:: Brano di partenza ::
La buona domenica di don Giulio – Chiudere un occhio, anzi due
Letture della 30ma domenica del Tempo Ordinario C – 27 ottobre 2013
Un famoso teologo, Leonardo Boff, racconta di un dialogo con sua madre su Dio. Lui grande studioso tentava di spiegare a lei quasi analfabeta chi fosse Dio. Lei però lo guardò e disse: “Ma senti un po’ Leonardo, tu che sai tutte queste cose su Dio, perché sei sempre così triste se conosci Dio?”. Lui commenta: “Mia madre che non aveva mai letto libri, ma che sapeva sorridere e che aveva il cuore pieno d’amore,conosceva Dio molto più di me”.
Due modi di guardare Dio.
Penso sia questa la giusta angolatura da cui sbirciare nel tempio per osservare il pubblicano e il fariseo: due uomini che si mettono davanti a Dio. Entrano in modo diverso e escono in modo diverso. Una preghiera giunge a Dio, l’altra non va oltre il soffitto.
A noi viene facile e immediato accusare la vanità del fariseo, ma se guardiamo bene a quello che lui oggettivamente fa dovremmo arrossire tutti di vergogna perché ci batte tutti. Leggiamo la Bibbia con assiduità come lui? Digiuniamo? Diamo una parte del nostro stipendio ai poveri come lui? Tutto questo lui lo faceva e con assiduità. Noi no.
Eppure in questo quadro esemplare c’è un corto circuito, che è poi la differenza fondamentale tra i due: il fariseo è l’uomo religioso, il pubblicano è l’uomo di fede.
Il fariseo ha molte virtù e pochi peccati. È un uomo di chiesa. Dal piedistallo del suo essere per bene giudica a buon diritto le mancanze degli altri, arroccato nel suo sentirsi giusto. Prega “tra sé”. Protagonista è la parola “io”. Tutto ruota qui: egli coinvolge Dio ma nella contemplazione di se stesso.
Il pubblicano ha tanti peccati, sa di essere fragile e debole. Non ha proprio nulla di cui vantarsi. Si sente indegno. Sceglie un angolo nascosto perché si vergogna di sé, ma dal buio dell’errore si rivolge a un “tu”. Si fa interpellare.
Noi guardiamo l’apparenza. Dio guarda la realtà dal di dentro. Stiamo bene attenti a come guardiamo alla vita e agli altri. “Per mantenere un amico bisogna chiudere un occhio, per amare bisogna chiuderli tutti e due”, dice un proverbio. C’è qualcuno che chiude un occhio soltanto per mirare meglio. Le cose più dense della vita si fanno ad occhi chiusi. Un bambino nell’abbraccio della mamma chiude gli occhi. L’estasi si vive solo a occhi chiusi. Così il bacio dell’amore. I sogni arrivano a colorare la vita quando hai gli occhi chiusi. Quando ti trovi a assaporare o centellinare qualcosa di speciale un gusto, una musica, un profumo d’istinto chiudi gli occhi.

:: Compito assegnato ::
Riprendi il brano sul fariseo e il pubblicano e continualo dopo la sua ultima frase. I dati qui sotto provengono da una fonte diversa.

:: Dati mostrati ::
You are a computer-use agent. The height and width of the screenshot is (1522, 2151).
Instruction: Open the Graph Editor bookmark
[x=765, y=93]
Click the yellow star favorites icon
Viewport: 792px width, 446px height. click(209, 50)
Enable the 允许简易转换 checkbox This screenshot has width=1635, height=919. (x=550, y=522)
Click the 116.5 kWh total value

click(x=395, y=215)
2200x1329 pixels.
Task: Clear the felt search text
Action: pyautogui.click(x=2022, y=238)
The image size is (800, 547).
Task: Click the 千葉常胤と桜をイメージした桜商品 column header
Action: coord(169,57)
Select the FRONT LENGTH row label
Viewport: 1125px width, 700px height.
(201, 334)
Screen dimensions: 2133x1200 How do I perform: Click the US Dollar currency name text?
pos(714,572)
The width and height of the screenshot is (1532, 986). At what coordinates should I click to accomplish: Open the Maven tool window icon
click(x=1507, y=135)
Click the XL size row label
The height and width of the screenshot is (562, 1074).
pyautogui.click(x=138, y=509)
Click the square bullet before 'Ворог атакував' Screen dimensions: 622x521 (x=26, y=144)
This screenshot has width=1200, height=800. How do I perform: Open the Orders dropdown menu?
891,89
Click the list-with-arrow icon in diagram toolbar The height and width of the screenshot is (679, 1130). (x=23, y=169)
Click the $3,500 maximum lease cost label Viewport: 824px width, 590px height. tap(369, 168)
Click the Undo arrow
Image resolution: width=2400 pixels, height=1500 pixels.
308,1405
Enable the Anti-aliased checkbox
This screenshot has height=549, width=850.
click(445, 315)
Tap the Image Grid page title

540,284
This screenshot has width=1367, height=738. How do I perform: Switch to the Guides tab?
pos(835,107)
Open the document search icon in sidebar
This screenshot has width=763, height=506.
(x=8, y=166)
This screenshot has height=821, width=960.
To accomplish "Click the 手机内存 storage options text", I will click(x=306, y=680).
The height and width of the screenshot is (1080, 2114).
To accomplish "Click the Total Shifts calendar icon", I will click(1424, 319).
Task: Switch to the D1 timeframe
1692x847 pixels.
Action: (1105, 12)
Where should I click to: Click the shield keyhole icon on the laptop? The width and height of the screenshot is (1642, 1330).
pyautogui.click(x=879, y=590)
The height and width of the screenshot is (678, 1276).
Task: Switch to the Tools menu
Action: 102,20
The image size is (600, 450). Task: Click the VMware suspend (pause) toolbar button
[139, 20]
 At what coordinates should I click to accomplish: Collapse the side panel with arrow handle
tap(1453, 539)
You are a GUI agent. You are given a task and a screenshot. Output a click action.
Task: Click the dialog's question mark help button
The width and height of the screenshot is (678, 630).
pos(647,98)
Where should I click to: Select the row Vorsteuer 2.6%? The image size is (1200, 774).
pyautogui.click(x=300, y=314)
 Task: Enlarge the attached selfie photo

:: Risposta corretta ::
“Occhi chiusi” non per non vedere, non per far finta di niente, non per ignorare, ma per comprendere in modo diverso: per scavalcare l’apparenza della prima impressione che si vede, per scavalcare le presunzioni costruite su mezze verità, per scavalcare ciò che gli altri ti vogliono far vedere.
Dio guarda la realtà così, a occhi chiusi, proprio per gustarla. Fanno così anche i morti, che in questi giorni ricordiamo. I morti hanno gli occhi chiusi, hanno scavalcato la vita. Sono “al di là”, dove si vede “oltre” e dove si vede “altro”. Non sono più accanto a noi, ma sono dentro di noi e ci insegnano perciò a guardare le cose dall’interno. Fortissimo il salmo 2: “Se ne ride chi abita i cieli”.
Impariamo da chi vive in Dio, cioè dai Santi e dai morti, a vedere l’al di là, a guardare “oltre”, a comprendere “altro”. Chiediamo di fissare i loro occhi chiusi ma pieni di luce nei nostri bui pieni di invidia, di rabbia, di giudizi o di lacrime. Chiediamo di insegnarci a chiudere un occhio, anzi tutti e due. Chiediamogli di farci conoscere Dio per imparare a guardare ad occhi chiusi come fa lui. Così fa l’amore, così fanno i santi.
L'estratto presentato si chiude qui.